**Passage to read:**
———

The Criminal Externship Program provides an opportunity for students to learn about all phases of criminal law practice through placements in such agencies as Nassau, Queens and Kings County District Attorneys’ offices and New York City and Nassau and Suffolk County Legal Aid offices. Students work approximately 12 hours per week and may be exposed to a wide variety of experiences, including legal research and writing, case investigation, witness interviewing and courtroom advocacy. Each student’s work is overseen by a supervising attorney in the appropriate organization as well as by the Law School faculty directors, who also conduct weekly seminars.

Family Law Legal Services Externship

Family Law Legal Services externs represent clients of the Volunteer Lawyers Project of the Nassau/Suffolk Law Services Committee, Inc., and the Nassau County Bar in divorce and family law cases. The Volunteer Lawyers Project was established in 1983 to provide pro bono representation to indigent persons who are screened for eligibility and merit in their cases. Family Law Legal Services externs interview and assist persons seeking uncontested divorces. Some of these cases will develop into contested divorce cases in which the students may need to negotiate with opposing counsel and draft settlement agreements. Students may also have an opportunity to assist in court appearances.

Students work a minimum of 12 hours per week on their cases and associated projects. They must keep a journal and do any necessary research and writing associated with their cases. Each student must produce a minimum of 25 pages of substantial written work based on legal research over the course of the semester. The written work product of the Family Law Legal Services externs is supervised, and faculty meet with them periodically for this purpose.

Skills Training and Simulation Based Courses

^ TOP

Simulation-based education begins at Hofstra during the student’s first year, with many options for continuation in the upper-class years.

Moot Court Competitions

Hofstra has an extensive moot court competition program. Students participate in a wide range of competitions, including the National Moot Court Competition, Jessup International Law Competition, Judge Conrad B. Duberstein Moot Court Competition, Robert F. Wagner, Sr., National Labor and Employment Law Moot Court Competition, and Nassau Academy of Law Moot Court Competition. In the 1999-2000 academic year, the Hofstra team garnered first place in the Nassau Academy of Law Moot Court Competition, and the Hofstra team won the Best Brief Award in the regional National Moot Court Competition. The Hofstra Long Island Moot Court Team took second place in the Long Island Moot Court Competition, and a Hofstra Law student won the prize for Best Oralist.

———

**Entries shown:**

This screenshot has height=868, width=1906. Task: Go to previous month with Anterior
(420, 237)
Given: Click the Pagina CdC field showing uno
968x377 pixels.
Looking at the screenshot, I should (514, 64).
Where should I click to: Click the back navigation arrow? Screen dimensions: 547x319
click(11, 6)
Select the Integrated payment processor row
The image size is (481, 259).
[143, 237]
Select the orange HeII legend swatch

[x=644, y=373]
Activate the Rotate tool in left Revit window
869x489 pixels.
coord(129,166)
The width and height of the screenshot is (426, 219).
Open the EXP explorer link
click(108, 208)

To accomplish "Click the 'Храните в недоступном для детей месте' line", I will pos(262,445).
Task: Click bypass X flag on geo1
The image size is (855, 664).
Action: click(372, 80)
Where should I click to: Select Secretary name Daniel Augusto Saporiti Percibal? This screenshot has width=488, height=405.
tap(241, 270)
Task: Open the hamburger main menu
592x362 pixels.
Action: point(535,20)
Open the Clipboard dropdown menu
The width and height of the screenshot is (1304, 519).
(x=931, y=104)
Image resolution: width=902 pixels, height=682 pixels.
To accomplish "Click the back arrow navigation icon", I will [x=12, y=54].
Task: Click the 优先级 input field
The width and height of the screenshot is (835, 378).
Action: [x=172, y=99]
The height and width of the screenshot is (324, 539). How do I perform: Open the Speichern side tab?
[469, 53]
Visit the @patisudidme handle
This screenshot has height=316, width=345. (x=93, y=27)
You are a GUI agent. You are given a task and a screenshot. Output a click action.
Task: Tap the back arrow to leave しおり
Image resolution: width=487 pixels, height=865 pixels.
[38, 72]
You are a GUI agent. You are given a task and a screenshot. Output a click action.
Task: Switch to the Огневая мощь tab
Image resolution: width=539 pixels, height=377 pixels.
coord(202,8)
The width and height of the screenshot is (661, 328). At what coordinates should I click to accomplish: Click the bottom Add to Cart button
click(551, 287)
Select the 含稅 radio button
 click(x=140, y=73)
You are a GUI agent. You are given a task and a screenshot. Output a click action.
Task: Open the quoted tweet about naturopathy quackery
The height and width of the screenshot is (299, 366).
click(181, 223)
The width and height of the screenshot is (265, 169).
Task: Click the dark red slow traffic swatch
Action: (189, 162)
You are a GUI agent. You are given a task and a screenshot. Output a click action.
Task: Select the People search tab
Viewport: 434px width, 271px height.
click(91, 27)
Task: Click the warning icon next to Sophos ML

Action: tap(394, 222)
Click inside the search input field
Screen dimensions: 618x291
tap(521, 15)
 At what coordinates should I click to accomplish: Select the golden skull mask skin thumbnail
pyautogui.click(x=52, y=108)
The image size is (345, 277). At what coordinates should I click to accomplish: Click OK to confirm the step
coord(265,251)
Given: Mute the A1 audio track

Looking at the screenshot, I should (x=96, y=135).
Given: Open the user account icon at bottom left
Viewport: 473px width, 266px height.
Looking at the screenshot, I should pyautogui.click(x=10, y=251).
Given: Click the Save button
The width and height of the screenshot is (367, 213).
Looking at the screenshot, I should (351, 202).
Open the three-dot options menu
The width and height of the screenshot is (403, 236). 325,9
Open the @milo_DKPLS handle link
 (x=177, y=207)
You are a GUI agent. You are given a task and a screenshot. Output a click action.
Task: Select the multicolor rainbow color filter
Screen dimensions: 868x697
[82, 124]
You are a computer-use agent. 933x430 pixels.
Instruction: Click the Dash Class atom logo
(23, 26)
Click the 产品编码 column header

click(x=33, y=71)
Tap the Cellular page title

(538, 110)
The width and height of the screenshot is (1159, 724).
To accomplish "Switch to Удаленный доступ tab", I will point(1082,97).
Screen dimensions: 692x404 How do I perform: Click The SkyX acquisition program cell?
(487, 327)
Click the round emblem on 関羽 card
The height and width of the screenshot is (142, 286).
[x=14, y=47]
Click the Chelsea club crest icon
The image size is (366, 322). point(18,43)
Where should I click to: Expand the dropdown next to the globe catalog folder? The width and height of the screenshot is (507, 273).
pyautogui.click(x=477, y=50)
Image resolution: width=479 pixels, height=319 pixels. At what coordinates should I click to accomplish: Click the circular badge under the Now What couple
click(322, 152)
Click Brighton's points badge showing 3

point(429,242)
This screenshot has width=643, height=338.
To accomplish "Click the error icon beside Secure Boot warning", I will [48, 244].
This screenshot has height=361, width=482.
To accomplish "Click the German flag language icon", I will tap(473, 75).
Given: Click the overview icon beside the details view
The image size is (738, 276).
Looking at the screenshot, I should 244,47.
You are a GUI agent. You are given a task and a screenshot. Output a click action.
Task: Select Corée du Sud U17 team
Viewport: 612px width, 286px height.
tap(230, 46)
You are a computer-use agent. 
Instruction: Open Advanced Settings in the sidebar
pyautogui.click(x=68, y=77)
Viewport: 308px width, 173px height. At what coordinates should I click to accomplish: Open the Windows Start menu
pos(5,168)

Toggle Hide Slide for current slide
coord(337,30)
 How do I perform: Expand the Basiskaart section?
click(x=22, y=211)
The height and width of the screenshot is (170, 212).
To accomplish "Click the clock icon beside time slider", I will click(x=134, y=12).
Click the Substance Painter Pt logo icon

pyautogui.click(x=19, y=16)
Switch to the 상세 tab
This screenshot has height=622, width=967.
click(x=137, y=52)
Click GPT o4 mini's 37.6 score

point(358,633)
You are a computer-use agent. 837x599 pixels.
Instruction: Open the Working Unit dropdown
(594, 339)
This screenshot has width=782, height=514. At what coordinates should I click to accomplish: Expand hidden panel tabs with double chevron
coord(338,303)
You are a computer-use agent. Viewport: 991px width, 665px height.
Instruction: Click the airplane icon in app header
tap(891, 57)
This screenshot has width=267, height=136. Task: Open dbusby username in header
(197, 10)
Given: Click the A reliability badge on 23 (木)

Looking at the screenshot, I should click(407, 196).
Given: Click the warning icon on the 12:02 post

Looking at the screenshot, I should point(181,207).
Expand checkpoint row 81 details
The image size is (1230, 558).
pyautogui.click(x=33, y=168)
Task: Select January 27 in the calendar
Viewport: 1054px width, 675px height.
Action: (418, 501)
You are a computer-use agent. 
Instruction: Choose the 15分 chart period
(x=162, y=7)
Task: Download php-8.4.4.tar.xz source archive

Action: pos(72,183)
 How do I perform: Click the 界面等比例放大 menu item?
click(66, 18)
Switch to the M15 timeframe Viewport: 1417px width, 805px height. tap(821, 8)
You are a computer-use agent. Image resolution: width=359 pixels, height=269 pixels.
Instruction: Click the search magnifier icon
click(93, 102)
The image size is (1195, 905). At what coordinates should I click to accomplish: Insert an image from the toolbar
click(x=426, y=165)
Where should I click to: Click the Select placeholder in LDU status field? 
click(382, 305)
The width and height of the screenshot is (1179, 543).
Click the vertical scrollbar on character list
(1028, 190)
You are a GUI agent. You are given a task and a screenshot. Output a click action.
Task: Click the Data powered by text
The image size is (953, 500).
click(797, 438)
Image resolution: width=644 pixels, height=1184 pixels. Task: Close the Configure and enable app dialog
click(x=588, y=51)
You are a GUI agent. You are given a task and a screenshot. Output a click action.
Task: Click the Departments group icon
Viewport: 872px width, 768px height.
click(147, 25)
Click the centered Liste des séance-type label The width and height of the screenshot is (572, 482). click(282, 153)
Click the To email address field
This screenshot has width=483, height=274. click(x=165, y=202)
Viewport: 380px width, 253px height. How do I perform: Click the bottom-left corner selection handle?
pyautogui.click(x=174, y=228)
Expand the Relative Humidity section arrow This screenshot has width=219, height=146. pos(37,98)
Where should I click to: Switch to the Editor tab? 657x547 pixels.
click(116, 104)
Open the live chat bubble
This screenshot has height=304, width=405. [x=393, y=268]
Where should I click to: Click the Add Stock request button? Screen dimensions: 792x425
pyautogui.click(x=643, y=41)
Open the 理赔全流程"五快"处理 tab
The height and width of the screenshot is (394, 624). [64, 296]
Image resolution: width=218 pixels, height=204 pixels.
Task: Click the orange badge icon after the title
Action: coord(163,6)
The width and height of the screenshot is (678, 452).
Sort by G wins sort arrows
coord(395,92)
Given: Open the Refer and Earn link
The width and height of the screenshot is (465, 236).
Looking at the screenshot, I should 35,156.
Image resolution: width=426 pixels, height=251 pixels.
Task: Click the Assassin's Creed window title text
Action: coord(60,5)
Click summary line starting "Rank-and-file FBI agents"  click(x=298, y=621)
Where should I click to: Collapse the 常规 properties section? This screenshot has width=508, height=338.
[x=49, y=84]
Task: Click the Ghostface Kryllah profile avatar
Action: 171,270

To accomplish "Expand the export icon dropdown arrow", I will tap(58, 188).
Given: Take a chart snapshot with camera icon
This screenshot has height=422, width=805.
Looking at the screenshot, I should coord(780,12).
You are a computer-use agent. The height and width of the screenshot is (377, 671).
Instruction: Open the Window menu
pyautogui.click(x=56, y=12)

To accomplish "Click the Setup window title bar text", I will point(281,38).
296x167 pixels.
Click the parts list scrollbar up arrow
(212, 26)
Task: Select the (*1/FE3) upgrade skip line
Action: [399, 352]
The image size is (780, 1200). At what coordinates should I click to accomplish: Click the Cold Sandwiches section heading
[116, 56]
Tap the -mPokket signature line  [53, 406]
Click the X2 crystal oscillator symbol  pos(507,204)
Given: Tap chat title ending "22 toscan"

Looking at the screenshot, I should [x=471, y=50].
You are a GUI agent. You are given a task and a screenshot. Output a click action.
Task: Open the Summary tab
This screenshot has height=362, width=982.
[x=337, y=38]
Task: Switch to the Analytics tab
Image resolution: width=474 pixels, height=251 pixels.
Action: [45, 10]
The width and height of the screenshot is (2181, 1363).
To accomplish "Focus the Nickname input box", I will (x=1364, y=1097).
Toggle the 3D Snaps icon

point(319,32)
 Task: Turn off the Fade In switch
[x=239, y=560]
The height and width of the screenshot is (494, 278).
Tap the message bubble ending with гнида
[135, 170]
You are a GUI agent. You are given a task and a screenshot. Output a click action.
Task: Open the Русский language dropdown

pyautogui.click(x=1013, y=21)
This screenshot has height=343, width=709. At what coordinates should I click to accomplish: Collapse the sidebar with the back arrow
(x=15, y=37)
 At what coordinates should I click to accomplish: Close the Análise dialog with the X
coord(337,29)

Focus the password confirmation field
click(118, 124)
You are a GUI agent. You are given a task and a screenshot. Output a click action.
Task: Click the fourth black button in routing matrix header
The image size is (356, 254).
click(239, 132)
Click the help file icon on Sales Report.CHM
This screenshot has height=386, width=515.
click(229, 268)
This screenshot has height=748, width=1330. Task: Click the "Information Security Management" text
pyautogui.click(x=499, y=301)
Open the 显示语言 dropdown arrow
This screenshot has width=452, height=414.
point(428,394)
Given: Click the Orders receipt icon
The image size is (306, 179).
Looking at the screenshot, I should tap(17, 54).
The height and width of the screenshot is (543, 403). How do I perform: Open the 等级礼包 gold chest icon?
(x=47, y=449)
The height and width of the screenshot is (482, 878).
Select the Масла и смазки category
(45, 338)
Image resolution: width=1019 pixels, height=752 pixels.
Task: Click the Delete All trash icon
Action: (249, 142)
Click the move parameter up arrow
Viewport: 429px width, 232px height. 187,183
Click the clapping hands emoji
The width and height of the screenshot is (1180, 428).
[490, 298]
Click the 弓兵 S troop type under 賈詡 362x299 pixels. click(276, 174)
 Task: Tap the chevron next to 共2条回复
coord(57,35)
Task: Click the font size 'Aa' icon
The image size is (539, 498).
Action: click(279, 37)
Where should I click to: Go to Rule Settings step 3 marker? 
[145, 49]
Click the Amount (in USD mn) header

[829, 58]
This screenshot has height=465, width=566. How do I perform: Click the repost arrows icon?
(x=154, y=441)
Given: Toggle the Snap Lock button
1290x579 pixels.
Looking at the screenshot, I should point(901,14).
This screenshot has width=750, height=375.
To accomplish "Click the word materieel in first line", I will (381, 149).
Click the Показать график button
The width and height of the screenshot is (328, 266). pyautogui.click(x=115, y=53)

———

**Task to complete:**
Rewrite everything from "Hofstra has an" down to "for Best Oralist." in the passage on Hofstra Law School programs, putting "took" in place of "garnered".

**Completed task:**
Hofstra has an extensive moot court competition program. Students participate in a wide range of competitions, including the National Moot Court Competition, Jessup International Law Competition, Judge Conrad B. Duberstein Moot Court Competition, Robert F. Wagner, Sr., National Labor and Employment Law Moot Court Competition, and Nassau Academy of Law Moot Court Competition. In the 1999-2000 academic year, the Hofstra team took first place in the Nassau Academy of Law Moot Court Competition, and the Hofstra team won the Best Brief Award in the regional National Moot Court Competition. The Hofstra Long Island Moot Court Team took second place in the Long Island Moot Court Competition, and a Hofstra Law student won the prize for Best Oralist.